My lords, the Commons will share in every fate with your lordships; there is nothing sinister which can happen to you, in which we shall not be involved; and if it should so happen that we shall be subjected to some of those frightful changes, which we have seen; if it should happen that your lordships, stripped of all the decorous distinctions of human society, should, by hands at once base and cruel, be led to those scaffolds and machines of murder, upon which great kings and glorious queens have shed their blood, amidst the prelates, amidst the nobles, amidst the magistrates, who supported their thrones, may you in those moments feel that consolation, which I am persuaded they felt in the critical moments of their dreadful agony !

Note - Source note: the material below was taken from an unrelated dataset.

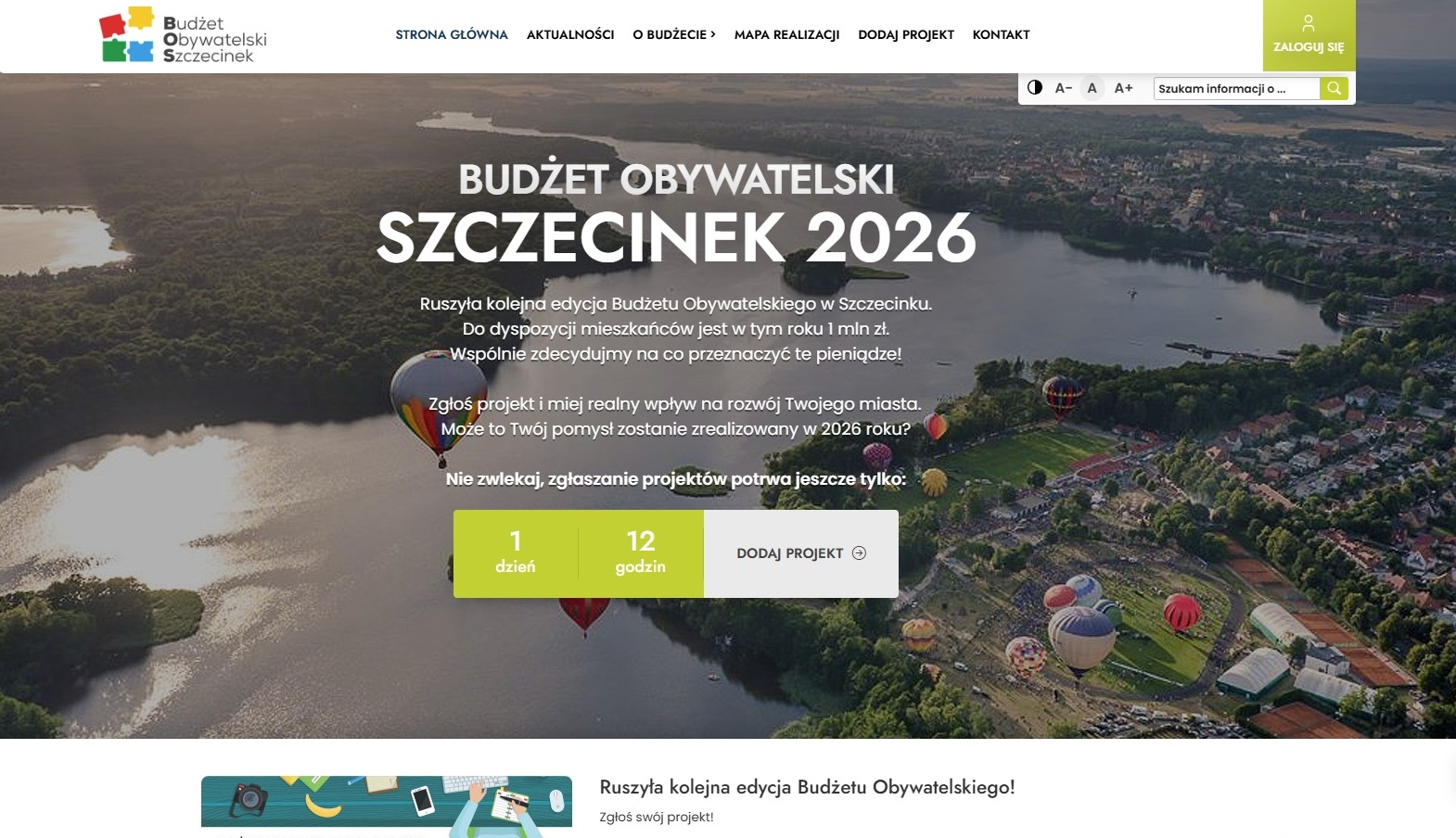Click the Dodaj Projekt button in hero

My lords, there is a consolation, and a great consolation it is, which often happens to oppressed virtue and fallen dignity; it often happens that the very oppressors and persecutors themselves are forced to bear testimony in its favor. I do not like to go for instances a great way back into antiquity. I know very well, that length of time operates so as to give an air of the fabulous to remote events, which lessens the interest and weakens the application of examples. I wish to come nearer to the present time. Your lordships know and have heard, for which of us has not known and heard of the parliament of Paris? The parliament of Paris had an

origin very, very similar to that of the great court before which I stand; the parliament of Paris continued to have a great resemblance to it in its constitution, even to its fall; the parliament of Paris, my lords, was; it is gone! It has passed away; it has vanished like a dream! It fell, pierced by the sword of the Compte de Mirabeau. And yet I will say, that that man, at the time of his inflicting the death wound of that parliament, produced at once the shortest and the grandest funeral oration that ever was or could be made upon the departure of a great court of magistracy. Though he had himself smarted under its lash, as every one knows who knows his history, (and he was elevated to dreadful notoriety in history,) yet when he pronounced the death sentence upon that parliament, and inflicted the mortal wound, he declared that his motives for doing it were merely political, and that their hands were as pure as those of justice itself, which they administered—a great and glorious exit, my lords, of a great and glorious body! And never was a eulogy pronounced upon a body, more deserved. They were persons in nobility of rank, in amplitude of fortune, in weight of authority, in depth of learning, inferior to few of those that hear me. My lords, it was but the other day, that they submitted their necks to the axe! but their honor was unwounded. Their enemies, the persons who sentenced them to death, were lawyers, full of subtlety; they were enemies, full of malice; yet lawyers full of subtlety, and enemies full of malice, as they were, they did not dare to reproach them with having supported the wealthy, the great, and powerful, and of having oppressed the weak and feeble, in any of their judgments, or of having perverted justice in any one instance whatever, through favor, through interest, or cabal.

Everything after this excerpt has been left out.